CCCC offers to cut price for MalaysiaBusiness | Tereza Cai 11 Apr 2019
China Communications Construction Co (1800) has confidence in resuming its Malaysia railway project, which was halted in 2018, and says it has offered some solutions to Malaysia, such as price reductions.
Chief financial officer Peng Bihong said there is no need so far to set aside an allowance for the project, as prepaid capital the company received from clients is capable of covering current construction costs.
Peng revealed that the company's target this year is to see 8 percent growth in the value of new contracts, and a 10 percent rise in revenues.
He said the company continues to seek opportunities in the overseas market, especially in the design and consulting business.
It expects overseas business to account for 30 percent of its total business, in terms of new contract value, revenues, and profit in 2020.

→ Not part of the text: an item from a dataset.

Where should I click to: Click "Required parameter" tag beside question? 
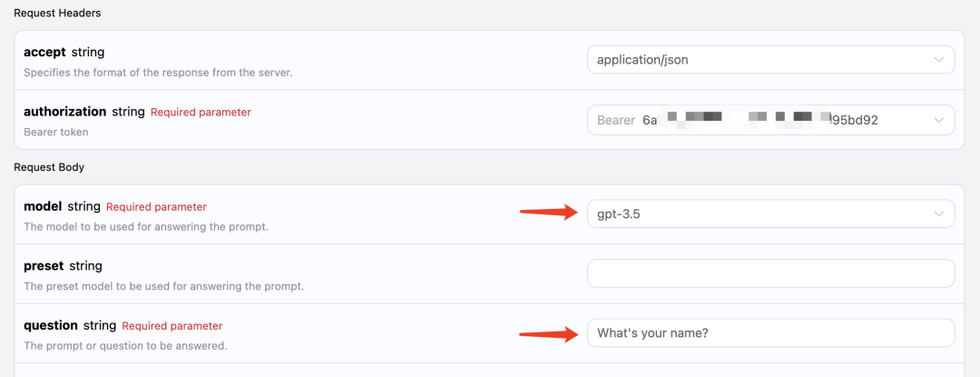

As for its remaining stake in Shanghai Zhenhua Heavy Industries, CCCC said it doesn't rule out the possibility to selling out if SZHI's share price is good.

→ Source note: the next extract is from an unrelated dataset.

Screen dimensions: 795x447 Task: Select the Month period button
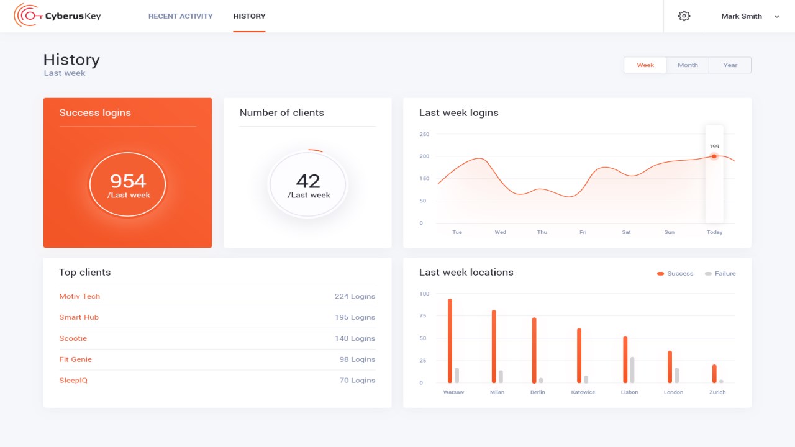688,65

Separately, a market rumor has it that Hopu Investment plans to buy a 15 percent stake in Shenzhen-listed air-conditioner manufacturer Gree Electric Appliances for 51.5 billion yuan (HK$60.1 billion), based on yesterday's closing price of 57.12 yuan per share. Earlier this week, the state-owned controlling shareholder of Gree Electric Appliances, which holds a 18 percent stake, said it would sell all but 3 percent of its shares in Gree, while not disclosing the mystery buyer.